[Your goal]:
Starting at the line that contains "Given: Click the Semua Situs news site value", transcribe every remaining line of the data below exactly, and omit all pictures.

(Stored data)

────────────────

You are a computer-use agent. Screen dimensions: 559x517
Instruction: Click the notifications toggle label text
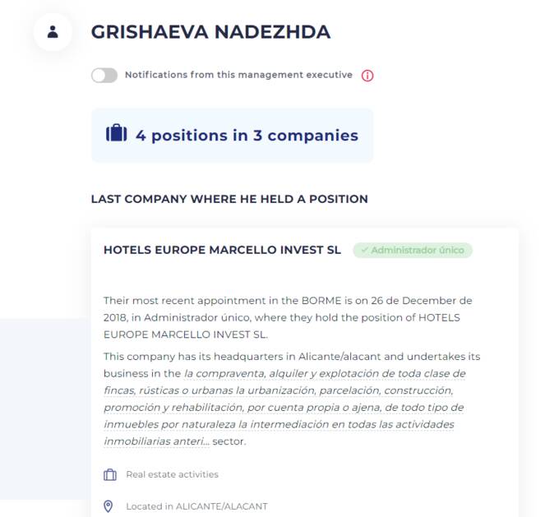coord(238,75)
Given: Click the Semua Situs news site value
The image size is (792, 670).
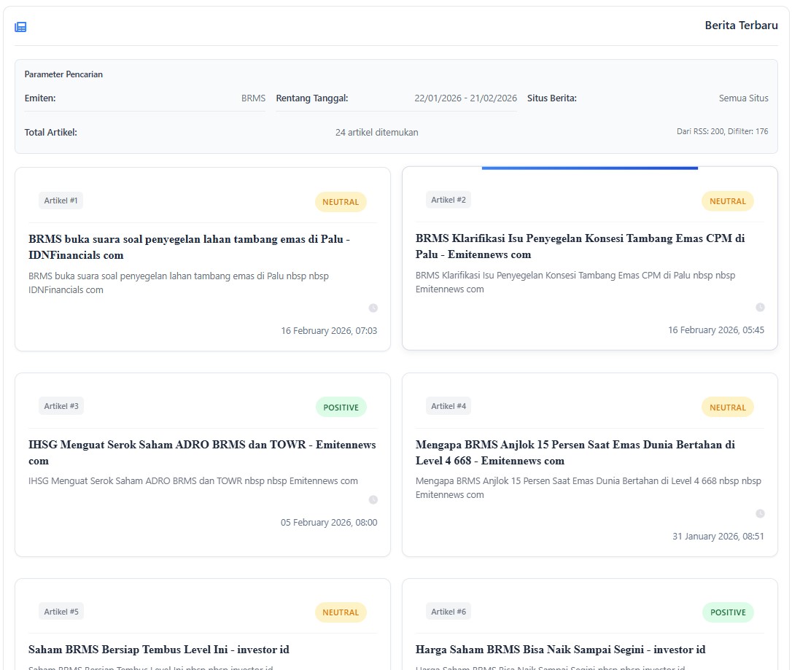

────────────────

[Response to this task]:
Given: Click the Semua Situs news site value
The image size is (792, 670).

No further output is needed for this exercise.